| ASSIGNMENT |
Pull out each line of the data that includes the word "computer".

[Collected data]
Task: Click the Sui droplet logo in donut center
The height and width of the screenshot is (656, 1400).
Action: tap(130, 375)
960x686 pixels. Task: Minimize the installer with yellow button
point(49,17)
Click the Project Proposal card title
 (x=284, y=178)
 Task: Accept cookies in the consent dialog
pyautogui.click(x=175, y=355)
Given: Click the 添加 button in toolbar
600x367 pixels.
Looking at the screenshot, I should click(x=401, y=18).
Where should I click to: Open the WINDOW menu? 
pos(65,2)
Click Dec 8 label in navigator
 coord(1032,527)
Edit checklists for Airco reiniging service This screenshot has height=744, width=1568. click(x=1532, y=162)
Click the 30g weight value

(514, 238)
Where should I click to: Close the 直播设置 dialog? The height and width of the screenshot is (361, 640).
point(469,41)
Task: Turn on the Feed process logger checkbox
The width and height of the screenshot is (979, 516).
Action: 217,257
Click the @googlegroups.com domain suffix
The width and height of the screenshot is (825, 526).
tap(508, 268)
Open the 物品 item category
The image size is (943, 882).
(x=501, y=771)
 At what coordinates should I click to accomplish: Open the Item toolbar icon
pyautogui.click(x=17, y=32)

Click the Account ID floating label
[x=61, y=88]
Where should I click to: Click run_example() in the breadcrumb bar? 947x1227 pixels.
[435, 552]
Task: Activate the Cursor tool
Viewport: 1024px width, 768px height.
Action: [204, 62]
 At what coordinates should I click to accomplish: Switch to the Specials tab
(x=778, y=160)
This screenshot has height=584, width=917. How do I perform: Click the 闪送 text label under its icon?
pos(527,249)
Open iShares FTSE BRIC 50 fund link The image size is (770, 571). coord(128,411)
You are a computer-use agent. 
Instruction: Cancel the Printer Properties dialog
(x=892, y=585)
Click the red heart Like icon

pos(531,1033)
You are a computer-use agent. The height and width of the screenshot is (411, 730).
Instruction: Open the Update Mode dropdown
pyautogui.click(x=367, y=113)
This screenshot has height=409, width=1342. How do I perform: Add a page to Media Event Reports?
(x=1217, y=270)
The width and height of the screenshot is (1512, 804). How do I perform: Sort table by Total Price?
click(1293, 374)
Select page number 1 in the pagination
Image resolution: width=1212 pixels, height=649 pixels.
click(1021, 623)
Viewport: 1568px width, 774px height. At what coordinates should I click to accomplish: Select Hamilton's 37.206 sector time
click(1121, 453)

| FINAL ANSWER |
You are a computer-use agent. 
You are a computer-use agent. The height and width of the screenshot is (411, 730).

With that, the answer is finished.